***** Listed records

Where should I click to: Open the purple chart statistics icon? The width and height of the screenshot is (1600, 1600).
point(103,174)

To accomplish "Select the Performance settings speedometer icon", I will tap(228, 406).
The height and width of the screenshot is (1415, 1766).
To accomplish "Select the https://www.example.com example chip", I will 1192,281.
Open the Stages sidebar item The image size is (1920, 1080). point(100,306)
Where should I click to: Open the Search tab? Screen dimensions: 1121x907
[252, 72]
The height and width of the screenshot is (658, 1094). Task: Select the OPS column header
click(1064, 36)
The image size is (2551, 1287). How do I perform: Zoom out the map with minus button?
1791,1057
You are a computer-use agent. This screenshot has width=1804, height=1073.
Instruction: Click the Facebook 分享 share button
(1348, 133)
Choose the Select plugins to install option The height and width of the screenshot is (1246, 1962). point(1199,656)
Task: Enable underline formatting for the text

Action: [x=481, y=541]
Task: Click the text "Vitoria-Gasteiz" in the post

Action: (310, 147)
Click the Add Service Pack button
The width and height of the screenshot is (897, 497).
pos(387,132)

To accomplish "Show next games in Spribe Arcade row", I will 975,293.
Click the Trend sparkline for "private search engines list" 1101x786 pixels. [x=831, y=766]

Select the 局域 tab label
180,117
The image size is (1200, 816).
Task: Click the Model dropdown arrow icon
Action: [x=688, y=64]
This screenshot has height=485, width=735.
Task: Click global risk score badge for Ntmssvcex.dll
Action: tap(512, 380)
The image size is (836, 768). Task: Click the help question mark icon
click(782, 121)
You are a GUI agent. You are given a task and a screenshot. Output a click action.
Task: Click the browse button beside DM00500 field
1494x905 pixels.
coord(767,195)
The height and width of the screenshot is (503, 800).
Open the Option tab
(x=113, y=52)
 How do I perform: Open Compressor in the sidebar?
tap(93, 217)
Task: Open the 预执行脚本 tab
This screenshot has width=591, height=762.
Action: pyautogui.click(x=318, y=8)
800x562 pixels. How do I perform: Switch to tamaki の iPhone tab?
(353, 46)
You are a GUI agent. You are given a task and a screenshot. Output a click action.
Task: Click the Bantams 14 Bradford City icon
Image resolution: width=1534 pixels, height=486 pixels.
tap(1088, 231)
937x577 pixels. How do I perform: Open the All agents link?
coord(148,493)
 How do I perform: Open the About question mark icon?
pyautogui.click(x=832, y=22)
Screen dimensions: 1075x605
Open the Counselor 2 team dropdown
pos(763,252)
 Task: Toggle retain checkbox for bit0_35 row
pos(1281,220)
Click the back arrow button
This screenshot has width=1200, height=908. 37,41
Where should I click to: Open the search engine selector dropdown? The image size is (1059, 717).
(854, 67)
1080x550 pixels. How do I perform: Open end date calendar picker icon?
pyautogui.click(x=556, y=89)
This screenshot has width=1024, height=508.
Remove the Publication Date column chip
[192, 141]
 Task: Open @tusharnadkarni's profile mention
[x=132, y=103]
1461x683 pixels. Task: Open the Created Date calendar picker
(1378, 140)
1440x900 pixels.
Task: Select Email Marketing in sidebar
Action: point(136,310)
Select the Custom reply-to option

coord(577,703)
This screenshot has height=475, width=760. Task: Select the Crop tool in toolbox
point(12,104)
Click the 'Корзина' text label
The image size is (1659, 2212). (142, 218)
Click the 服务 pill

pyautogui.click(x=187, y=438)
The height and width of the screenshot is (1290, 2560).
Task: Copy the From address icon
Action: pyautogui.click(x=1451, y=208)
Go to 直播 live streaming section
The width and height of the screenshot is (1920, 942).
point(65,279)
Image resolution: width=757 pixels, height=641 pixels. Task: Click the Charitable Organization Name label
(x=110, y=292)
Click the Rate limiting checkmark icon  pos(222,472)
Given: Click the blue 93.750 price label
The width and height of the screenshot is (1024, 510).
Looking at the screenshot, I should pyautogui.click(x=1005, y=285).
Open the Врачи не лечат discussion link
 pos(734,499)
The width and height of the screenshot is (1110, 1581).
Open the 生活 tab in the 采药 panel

**********

Copy all of the rows above again, line for line, without any changes.

Where should I click to: Open the purple chart statistics icon? The width and height of the screenshot is (1600, 1600).
point(103,174)

To accomplish "Select the Performance settings speedometer icon", I will tap(228, 406).
The height and width of the screenshot is (1415, 1766).
To accomplish "Select the https://www.example.com example chip", I will 1192,281.
Open the Stages sidebar item The image size is (1920, 1080). point(100,306)
Where should I click to: Open the Search tab? Screen dimensions: 1121x907
[252, 72]
The height and width of the screenshot is (658, 1094). Task: Select the OPS column header
click(1064, 36)
The image size is (2551, 1287). How do I perform: Zoom out the map with minus button?
1791,1057
You are a computer-use agent. This screenshot has width=1804, height=1073.
Instruction: Click the Facebook 分享 share button
(1348, 133)
Choose the Select plugins to install option The height and width of the screenshot is (1246, 1962). point(1199,656)
Task: Enable underline formatting for the text

Action: [x=481, y=541]
Task: Click the text "Vitoria-Gasteiz" in the post

Action: (310, 147)
Click the Add Service Pack button
The width and height of the screenshot is (897, 497).
pos(387,132)

To accomplish "Show next games in Spribe Arcade row", I will 975,293.
Click the Trend sparkline for "private search engines list" 1101x786 pixels. [x=831, y=766]

Select the 局域 tab label
180,117
The image size is (1200, 816).
Task: Click the Model dropdown arrow icon
Action: [x=688, y=64]
This screenshot has height=485, width=735.
Task: Click global risk score badge for Ntmssvcex.dll
Action: tap(512, 380)
The image size is (836, 768). Task: Click the help question mark icon
click(782, 121)
You are a GUI agent. You are given a task and a screenshot. Output a click action.
Task: Click the browse button beside DM00500 field
1494x905 pixels.
coord(767,195)
The height and width of the screenshot is (503, 800).
Open the Option tab
(x=113, y=52)
 How do I perform: Open Compressor in the sidebar?
tap(93, 217)
Task: Open the 预执行脚本 tab
This screenshot has width=591, height=762.
Action: pyautogui.click(x=318, y=8)
800x562 pixels. How do I perform: Switch to tamaki の iPhone tab?
(353, 46)
You are a GUI agent. You are given a task and a screenshot. Output a click action.
Task: Click the Bantams 14 Bradford City icon
Image resolution: width=1534 pixels, height=486 pixels.
tap(1088, 231)
937x577 pixels. How do I perform: Open the All agents link?
coord(148,493)
 How do I perform: Open the About question mark icon?
pyautogui.click(x=832, y=22)
Screen dimensions: 1075x605
Open the Counselor 2 team dropdown
pos(763,252)
 Task: Toggle retain checkbox for bit0_35 row
pos(1281,220)
Click the back arrow button
This screenshot has width=1200, height=908. 37,41
Where should I click to: Open the search engine selector dropdown? The image size is (1059, 717).
(854, 67)
1080x550 pixels. How do I perform: Open end date calendar picker icon?
pyautogui.click(x=556, y=89)
This screenshot has width=1024, height=508.
Remove the Publication Date column chip
[192, 141]
 Task: Open @tusharnadkarni's profile mention
[x=132, y=103]
1461x683 pixels. Task: Open the Created Date calendar picker
(1378, 140)
1440x900 pixels.
Task: Select Email Marketing in sidebar
Action: point(136,310)
Select the Custom reply-to option

coord(577,703)
This screenshot has height=475, width=760. Task: Select the Crop tool in toolbox
point(12,104)
Click the 'Корзина' text label
The image size is (1659, 2212). (142, 218)
Click the 服务 pill

pyautogui.click(x=187, y=438)
The height and width of the screenshot is (1290, 2560).
Task: Copy the From address icon
Action: pyautogui.click(x=1451, y=208)
Go to 直播 live streaming section
The width and height of the screenshot is (1920, 942).
point(65,279)
Image resolution: width=757 pixels, height=641 pixels. Task: Click the Charitable Organization Name label
(x=110, y=292)
Click the Rate limiting checkmark icon  pos(222,472)
Given: Click the blue 93.750 price label
The width and height of the screenshot is (1024, 510).
Looking at the screenshot, I should pyautogui.click(x=1005, y=285).
Open the Врачи не лечат discussion link
 pos(734,499)
The width and height of the screenshot is (1110, 1581).
Open the 生活 tab in the 采药 panel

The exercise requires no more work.